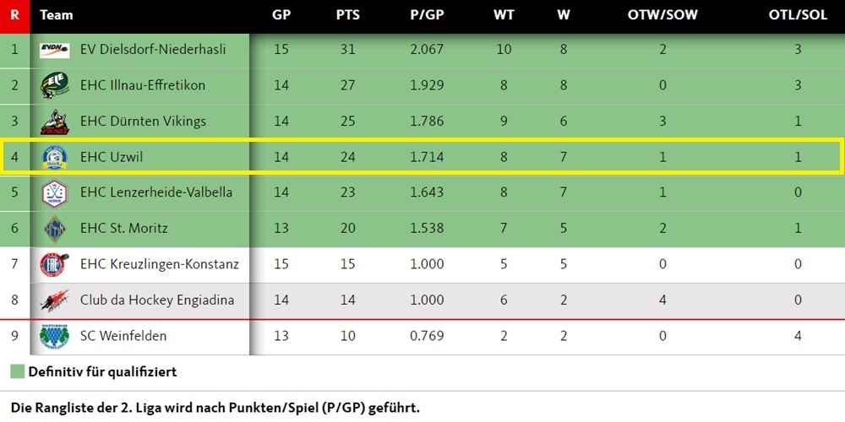Click the EHC Illnau-Effretikon team logo
The height and width of the screenshot is (422, 845).
coord(55,85)
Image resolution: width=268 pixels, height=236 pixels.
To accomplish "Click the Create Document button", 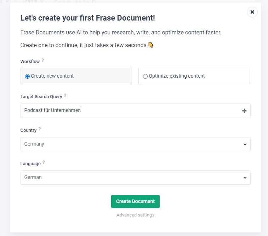I will 135,202.
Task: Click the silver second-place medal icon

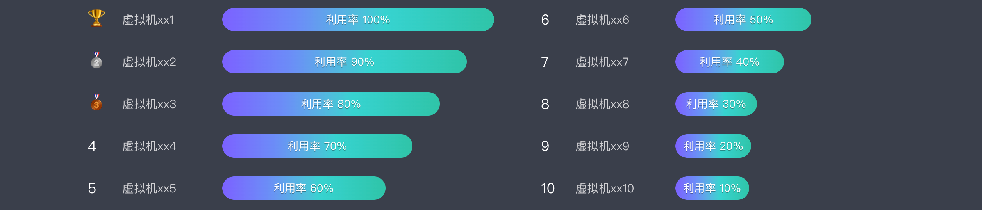Action: point(96,60)
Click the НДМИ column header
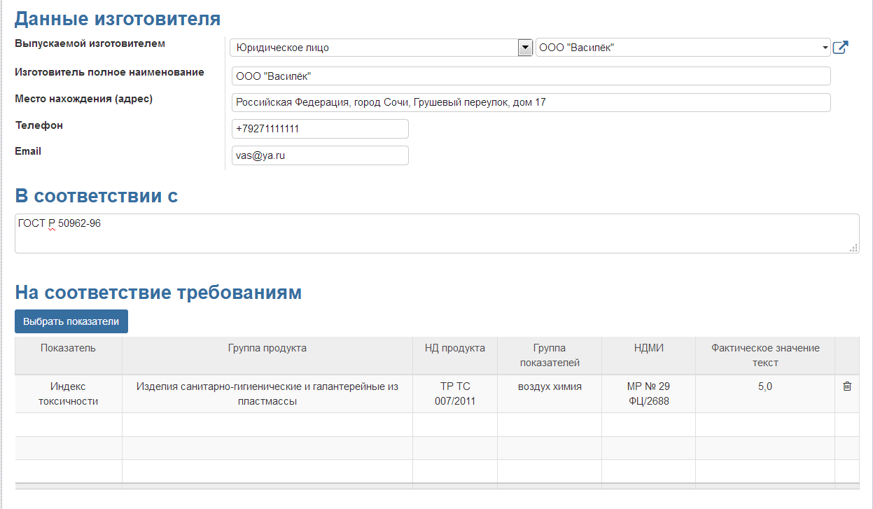 648,348
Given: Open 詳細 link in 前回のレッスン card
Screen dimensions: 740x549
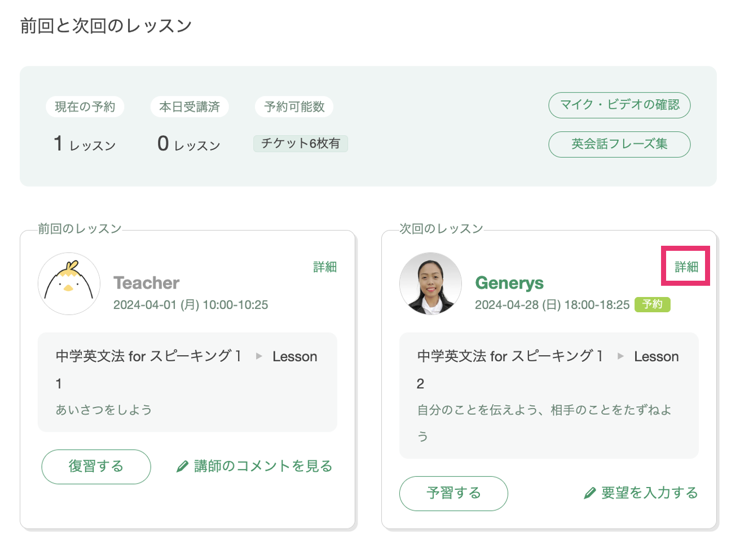Looking at the screenshot, I should pos(325,267).
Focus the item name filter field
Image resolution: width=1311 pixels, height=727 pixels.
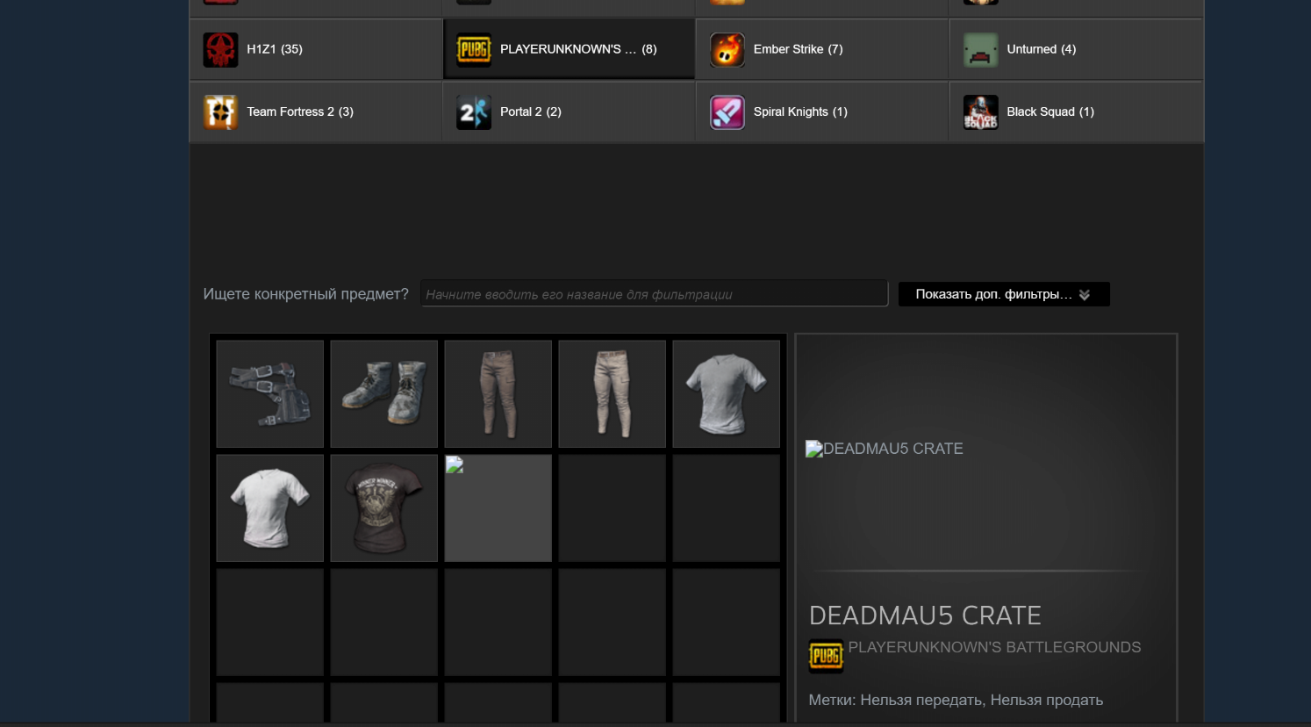click(654, 294)
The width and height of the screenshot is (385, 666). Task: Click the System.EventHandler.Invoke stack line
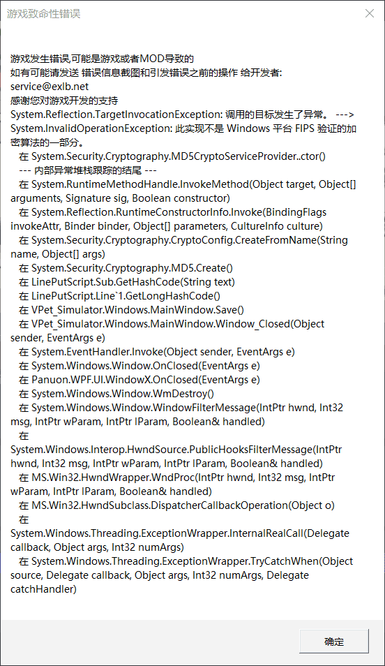pyautogui.click(x=157, y=352)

....

◆ TASK DETAILS ◆
Skip the pictures. Write out exactly the lines from the one with "Given: Open 詳細 link in 前回のレッスン card" through the last line of the listing, both ends included, and nothing more.

◆ ANSWER TO THIS TASK ◆
Given: Open 詳細 link in 前回のレッスン card
Screen dimensions: 740x549
Looking at the screenshot, I should pos(325,267).
Focus the item name filter field
Image resolution: width=1311 pixels, height=727 pixels.
click(654, 294)
The width and height of the screenshot is (385, 666). Task: Click the System.EventHandler.Invoke stack line
pyautogui.click(x=157, y=352)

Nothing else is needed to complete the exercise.